Histological analysis of Spinal Cord Injury treated with Amniotic Membrane
DOI:
https://doi.org/10.11606/issn.2176-7262.rmrp.2025.222620Keywords:
Spinal cord injury, Amniotic membrane, Biomaterial, Healing, Regenerative medicineAbstract
Spinal cord injury (SCI) is one of the most harmful syndromes that affects humans due to neuronal destruction and interruption of the nerve impulse transmission between axons. The conduction of motor, sensory, and autonomic responses below the level of the injury is seriously compromised, generating high treatment costs for the health system and a reduction in quality of life, stimulating research into new treatment protocols. This study aimed to evaluate the effectiveness of a biomaterial, the amniotic membrane (AM), to treat experimentally induced SCI. 15 adult rats were divided into three groups (n = 5): S (Sham), L (SCI without treatment), and AM (SCI treated with AM). Spinal cord injury was induced in the region T9-T10 by direct trauma, free-falling a weight (10 g, 2 mm flat edge) held on a mini guillotine, 25 mm above the exposed spinal cord. A fragment of AM, obtained from the human placenta after maternal consent, was applied to the injured area only in the AM group. After 28 days, specimens from the area of spinal cord injury were excised and subjected to routine histological procedures.
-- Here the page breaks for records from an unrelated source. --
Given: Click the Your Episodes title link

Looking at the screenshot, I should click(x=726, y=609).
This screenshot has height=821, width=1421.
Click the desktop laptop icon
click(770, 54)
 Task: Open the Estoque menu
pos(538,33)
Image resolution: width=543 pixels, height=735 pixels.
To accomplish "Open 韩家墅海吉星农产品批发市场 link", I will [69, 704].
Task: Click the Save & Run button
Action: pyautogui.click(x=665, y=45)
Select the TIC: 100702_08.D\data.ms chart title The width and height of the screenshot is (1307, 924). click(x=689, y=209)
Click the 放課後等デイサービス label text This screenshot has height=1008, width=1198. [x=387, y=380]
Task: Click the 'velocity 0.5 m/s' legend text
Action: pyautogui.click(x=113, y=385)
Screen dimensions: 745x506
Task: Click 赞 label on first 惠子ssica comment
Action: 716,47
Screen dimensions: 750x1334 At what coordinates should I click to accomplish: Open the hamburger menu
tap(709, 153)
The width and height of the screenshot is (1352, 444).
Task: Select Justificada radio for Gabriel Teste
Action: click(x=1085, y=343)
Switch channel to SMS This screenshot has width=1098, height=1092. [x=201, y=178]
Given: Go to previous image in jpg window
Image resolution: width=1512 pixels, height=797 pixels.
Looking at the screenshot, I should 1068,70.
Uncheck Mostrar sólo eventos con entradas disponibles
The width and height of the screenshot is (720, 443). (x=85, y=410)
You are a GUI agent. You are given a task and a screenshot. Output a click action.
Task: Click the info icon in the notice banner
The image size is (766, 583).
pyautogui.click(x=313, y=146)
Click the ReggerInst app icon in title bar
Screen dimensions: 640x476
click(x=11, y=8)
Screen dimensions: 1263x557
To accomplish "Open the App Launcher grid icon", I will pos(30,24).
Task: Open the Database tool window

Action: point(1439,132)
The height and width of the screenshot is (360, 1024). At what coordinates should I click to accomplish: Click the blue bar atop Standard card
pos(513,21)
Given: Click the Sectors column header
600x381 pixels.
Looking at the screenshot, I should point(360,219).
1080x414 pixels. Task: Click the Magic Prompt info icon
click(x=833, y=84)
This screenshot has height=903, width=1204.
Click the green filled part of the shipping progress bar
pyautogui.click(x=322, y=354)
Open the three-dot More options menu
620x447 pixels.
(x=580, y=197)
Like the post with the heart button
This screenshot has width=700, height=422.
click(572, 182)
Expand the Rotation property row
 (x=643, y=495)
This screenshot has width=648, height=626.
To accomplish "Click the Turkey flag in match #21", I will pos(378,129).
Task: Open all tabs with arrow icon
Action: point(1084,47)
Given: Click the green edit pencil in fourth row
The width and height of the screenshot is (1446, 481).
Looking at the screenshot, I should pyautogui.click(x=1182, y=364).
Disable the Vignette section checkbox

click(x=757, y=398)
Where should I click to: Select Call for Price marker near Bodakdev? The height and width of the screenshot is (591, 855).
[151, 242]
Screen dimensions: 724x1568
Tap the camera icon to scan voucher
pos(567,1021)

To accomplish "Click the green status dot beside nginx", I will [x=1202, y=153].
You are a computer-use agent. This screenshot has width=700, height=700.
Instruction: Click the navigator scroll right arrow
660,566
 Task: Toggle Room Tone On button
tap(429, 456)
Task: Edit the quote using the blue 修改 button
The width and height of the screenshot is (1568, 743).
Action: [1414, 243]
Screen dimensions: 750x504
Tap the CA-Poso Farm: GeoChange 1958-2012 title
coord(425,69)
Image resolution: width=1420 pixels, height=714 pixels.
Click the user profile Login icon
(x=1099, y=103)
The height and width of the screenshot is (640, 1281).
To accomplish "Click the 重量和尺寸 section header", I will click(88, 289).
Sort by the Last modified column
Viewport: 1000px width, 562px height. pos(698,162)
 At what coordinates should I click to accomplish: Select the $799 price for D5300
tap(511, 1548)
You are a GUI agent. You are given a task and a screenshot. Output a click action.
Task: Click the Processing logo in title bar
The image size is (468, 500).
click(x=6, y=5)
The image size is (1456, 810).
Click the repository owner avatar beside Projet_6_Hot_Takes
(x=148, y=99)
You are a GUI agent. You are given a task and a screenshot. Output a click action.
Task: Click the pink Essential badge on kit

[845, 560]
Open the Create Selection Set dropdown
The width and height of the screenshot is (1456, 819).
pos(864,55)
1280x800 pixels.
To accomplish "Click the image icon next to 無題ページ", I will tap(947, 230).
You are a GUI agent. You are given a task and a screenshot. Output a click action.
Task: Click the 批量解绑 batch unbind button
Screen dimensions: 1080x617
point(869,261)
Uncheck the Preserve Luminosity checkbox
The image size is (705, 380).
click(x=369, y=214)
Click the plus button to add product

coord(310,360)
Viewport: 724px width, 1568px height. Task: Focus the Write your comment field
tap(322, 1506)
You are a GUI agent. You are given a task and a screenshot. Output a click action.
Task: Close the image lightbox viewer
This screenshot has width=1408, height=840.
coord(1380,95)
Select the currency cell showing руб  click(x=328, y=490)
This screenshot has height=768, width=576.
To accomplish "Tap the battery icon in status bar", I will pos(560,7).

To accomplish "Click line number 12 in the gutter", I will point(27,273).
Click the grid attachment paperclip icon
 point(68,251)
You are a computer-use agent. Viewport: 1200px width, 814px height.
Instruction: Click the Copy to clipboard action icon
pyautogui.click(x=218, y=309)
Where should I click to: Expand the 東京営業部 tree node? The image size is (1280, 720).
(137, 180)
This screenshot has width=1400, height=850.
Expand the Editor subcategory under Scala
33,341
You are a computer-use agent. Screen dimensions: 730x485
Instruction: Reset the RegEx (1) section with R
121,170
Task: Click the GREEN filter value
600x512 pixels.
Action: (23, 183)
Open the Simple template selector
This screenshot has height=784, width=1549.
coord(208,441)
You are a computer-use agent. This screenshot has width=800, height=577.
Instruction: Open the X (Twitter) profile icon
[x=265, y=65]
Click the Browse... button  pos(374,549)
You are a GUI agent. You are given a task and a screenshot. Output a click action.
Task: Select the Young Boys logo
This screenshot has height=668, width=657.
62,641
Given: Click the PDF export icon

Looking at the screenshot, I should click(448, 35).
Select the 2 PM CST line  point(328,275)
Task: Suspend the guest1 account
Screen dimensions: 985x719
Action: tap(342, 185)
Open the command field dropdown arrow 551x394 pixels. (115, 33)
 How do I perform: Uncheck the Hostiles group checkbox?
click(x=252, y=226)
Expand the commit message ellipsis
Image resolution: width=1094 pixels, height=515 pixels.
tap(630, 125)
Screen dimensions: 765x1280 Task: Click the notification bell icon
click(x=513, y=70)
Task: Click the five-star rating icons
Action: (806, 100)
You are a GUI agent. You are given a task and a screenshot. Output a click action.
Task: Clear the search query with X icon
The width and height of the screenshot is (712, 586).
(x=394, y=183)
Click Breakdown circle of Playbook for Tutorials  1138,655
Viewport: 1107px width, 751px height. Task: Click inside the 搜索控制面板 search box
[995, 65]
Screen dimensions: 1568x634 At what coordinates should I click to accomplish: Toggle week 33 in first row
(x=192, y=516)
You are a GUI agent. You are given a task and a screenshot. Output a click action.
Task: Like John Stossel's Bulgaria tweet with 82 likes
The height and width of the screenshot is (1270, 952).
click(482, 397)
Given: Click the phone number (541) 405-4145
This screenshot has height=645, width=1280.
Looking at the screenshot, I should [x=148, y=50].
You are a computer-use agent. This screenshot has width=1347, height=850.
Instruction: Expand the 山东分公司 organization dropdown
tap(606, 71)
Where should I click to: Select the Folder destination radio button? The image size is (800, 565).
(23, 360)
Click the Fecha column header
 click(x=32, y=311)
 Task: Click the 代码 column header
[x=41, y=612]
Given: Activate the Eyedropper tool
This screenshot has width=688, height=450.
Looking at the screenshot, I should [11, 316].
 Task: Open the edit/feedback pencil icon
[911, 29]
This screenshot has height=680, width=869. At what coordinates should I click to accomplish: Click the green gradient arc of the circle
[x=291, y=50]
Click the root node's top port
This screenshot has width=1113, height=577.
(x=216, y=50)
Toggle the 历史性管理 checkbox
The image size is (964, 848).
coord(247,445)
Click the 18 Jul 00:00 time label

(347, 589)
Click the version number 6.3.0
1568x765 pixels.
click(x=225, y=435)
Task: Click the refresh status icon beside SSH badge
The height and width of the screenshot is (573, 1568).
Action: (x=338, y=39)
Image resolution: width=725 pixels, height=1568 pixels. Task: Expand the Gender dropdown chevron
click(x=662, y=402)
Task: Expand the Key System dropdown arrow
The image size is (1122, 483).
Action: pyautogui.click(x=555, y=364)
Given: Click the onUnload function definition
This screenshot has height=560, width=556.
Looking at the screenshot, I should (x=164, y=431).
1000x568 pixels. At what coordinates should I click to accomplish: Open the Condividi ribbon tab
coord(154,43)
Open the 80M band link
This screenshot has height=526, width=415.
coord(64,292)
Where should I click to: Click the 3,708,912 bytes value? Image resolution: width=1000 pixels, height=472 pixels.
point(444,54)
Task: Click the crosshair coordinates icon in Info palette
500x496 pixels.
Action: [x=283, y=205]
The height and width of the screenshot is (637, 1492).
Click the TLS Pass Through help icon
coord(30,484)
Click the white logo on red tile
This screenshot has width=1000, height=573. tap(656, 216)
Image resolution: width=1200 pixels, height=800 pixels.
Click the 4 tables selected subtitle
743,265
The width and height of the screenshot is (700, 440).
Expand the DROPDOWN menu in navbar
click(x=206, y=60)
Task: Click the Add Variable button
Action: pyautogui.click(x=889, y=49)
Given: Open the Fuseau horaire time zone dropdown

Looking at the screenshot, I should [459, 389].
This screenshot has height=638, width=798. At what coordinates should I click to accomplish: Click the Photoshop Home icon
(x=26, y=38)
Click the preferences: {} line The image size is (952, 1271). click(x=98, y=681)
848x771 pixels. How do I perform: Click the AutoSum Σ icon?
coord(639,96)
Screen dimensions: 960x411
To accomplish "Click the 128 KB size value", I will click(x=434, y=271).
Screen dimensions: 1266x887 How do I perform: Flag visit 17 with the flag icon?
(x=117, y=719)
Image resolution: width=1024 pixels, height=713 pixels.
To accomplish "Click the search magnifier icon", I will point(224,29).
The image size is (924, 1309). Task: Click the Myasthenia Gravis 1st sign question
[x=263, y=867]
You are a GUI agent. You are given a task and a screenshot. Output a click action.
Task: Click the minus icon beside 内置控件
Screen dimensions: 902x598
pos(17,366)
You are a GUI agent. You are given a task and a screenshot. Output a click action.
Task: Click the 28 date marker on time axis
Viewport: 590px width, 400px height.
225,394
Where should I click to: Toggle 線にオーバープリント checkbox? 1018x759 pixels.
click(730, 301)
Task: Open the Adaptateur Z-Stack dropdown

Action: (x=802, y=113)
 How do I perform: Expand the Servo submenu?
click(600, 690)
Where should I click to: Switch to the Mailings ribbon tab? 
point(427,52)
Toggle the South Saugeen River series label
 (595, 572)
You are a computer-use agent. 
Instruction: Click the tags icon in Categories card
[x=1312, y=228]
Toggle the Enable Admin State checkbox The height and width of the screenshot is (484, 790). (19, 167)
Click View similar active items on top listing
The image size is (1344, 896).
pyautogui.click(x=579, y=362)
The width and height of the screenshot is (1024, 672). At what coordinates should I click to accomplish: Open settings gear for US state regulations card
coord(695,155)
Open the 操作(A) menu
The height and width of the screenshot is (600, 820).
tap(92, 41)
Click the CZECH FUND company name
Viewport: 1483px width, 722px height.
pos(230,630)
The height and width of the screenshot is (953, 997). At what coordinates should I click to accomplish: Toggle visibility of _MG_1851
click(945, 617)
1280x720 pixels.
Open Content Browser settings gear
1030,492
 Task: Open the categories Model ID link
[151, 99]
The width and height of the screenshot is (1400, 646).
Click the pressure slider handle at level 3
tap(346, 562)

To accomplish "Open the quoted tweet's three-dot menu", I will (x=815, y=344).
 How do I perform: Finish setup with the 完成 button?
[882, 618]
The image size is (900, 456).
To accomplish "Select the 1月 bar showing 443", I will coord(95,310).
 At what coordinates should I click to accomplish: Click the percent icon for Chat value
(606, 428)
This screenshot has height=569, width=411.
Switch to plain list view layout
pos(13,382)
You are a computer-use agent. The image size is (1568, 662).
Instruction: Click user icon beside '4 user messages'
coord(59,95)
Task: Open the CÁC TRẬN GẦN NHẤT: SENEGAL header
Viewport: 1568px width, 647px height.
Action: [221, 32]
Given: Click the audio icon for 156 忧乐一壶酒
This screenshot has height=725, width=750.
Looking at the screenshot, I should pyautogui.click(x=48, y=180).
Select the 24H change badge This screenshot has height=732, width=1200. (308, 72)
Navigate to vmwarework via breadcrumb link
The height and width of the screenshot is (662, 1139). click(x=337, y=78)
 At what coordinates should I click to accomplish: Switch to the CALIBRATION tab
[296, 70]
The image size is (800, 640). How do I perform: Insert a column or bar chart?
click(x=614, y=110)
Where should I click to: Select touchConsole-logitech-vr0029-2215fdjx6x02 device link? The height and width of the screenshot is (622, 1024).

Data from the semi-quantitative score, obtained from a scheme that assigned different scores to regions of the spinal cord, and from the quantitative analysis were subjected to parametric statistical analysis. Results showed that Group S presented medullary tissue without changes (score 0). In contrast, Group L presented numerous areas of cavitation in the dorsal and lateral regions of the white and gray matter (9.61 ± 6.60 p<0.001) with an intense inflammatory infiltrate. The AM group exhibited small areas of cavitation in the dorsal and lateral regions of the white matter and part of the dorsal columns in the gray matter (0.94 ± 1,03, p<0.001), with few inflammatory cells. The results suggest the effectiveness of AM in the treatment of induced SCI, characterized by a reduction in the evolution of inflammatory and degenerative processes in the central nervous tissue compared to the untreated group.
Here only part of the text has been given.